A review of the facility's policy and procedures (P&P) titled," Abuse Prevention and Management" revised 5/30/2024, indicated,
a. "Abuse" is defined as the willful, deliberate infliction of injury, unreasonable confinement, involuntary seclusion, and physical or chemical restraint not required to treat symptoms, and/or imposed for the purposes of discipline or convenience, intimidation, exploitation, misappropriation of resident property, mistreatment, and injuries of unknown source or punishment with resulting physical harm, pain, or mental anguish. Abuse includes the neglect and deprivation of goods and services that are necessary to attain or maintain physical, mental, and psychosocial wellbeing. Abuse also includes verbal abuse, sexual abuse, physical abuse, mental abuse, or abuse facilitated or enabled by the use of technology that causes physical harm, pain, or mental anguish.

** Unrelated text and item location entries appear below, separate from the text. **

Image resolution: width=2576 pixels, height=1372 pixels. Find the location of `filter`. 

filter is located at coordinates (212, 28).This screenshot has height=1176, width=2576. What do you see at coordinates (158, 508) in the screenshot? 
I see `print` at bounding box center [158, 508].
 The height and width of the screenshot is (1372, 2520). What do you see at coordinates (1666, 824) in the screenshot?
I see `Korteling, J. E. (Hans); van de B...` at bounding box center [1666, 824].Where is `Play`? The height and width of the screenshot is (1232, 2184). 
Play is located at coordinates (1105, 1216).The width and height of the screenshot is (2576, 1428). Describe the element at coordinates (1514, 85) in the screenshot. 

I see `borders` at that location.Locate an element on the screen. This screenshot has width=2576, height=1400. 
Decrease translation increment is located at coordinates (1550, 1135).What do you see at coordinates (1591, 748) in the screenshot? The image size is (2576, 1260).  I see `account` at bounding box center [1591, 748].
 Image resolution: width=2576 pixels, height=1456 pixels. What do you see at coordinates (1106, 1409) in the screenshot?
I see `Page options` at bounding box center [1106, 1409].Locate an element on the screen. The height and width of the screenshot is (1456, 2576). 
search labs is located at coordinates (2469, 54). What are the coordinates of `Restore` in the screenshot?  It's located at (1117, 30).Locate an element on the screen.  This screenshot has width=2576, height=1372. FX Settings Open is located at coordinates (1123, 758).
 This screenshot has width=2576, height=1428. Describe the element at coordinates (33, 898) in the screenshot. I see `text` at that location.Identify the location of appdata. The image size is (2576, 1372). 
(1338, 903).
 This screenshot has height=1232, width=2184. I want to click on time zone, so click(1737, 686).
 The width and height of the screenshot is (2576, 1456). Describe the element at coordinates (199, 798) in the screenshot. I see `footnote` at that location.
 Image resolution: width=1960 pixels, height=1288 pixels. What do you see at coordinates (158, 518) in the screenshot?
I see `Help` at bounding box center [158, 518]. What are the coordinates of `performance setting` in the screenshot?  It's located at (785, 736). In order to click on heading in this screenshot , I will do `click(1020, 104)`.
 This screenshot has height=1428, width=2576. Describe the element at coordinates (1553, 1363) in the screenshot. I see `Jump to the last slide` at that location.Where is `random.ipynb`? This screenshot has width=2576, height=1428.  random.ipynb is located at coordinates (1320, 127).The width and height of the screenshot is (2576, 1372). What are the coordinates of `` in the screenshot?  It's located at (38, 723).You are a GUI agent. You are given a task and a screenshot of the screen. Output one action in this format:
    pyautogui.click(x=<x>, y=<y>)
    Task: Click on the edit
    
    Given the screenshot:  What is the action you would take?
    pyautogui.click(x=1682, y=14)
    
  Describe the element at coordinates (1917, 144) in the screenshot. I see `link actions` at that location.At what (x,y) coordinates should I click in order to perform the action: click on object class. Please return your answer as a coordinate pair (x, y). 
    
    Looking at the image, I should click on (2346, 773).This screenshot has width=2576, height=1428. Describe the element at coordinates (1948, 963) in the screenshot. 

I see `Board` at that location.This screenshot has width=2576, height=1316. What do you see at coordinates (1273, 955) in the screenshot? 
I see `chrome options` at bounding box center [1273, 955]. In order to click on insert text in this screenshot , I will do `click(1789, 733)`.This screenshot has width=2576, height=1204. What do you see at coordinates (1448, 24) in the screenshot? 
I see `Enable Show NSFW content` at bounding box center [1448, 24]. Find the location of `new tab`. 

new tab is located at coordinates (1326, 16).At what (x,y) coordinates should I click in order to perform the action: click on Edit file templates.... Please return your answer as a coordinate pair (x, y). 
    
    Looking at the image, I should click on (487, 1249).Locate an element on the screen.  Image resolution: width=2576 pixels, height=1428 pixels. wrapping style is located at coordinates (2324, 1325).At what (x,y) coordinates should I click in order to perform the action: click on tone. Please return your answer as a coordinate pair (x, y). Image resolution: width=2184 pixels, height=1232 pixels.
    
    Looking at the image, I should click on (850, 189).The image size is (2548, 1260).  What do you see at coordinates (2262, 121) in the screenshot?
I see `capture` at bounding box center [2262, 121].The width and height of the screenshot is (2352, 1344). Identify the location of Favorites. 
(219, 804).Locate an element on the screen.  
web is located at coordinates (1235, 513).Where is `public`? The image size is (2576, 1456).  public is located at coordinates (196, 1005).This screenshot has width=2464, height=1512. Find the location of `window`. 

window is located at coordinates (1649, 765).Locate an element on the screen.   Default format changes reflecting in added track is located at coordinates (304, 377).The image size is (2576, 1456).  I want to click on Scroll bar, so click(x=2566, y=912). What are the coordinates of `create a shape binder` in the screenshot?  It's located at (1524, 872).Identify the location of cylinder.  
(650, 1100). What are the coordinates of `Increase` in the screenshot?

b. "Verbal abuse" is defined as any use of oral, written, gestured communication, or sounds that willfully includes disparaging and derogatory terms directed to residents within their hearing distance, regardless of age, ability to comprehend, or disability...Notification of Outside Agencies for All Allegations of Abuse.
c. The Administrator or designated representative will notify law enforcement, by telephone immediately, or as soon as practicably possible, but no longer than (2) hours of an initial report AND send a written SOC341 report to the Ombudsman, Law Enforcement, and CDPH Licensing and Certification within (2) hours.
The facility failed:
1.To prevent a third incident of resident-to-resident altercation between Residents 1 and 2.
2. Follow its P&P titled" Abuse Prevention and Management" by failing to report an incident of verbal on 7/31/2025 and 8/10/2025, as well as an incident of physical abuse on 8/11/2025, to the CDPH in a timely manner as indicated in the facility's P&P.
As a result, there was a delay in investigating the altercation between both residents resulting in Resident 1 going to Resident 2's new room and provoking a fight which led to Resident 1 hitting Resident 2 on the nose and Resident 2 hitting Resident 1 on the back of the head thereby placing both residents at risk for further abuse.
The above violations had a direct relationship to the health, safety, and security of Residents 1 and 2.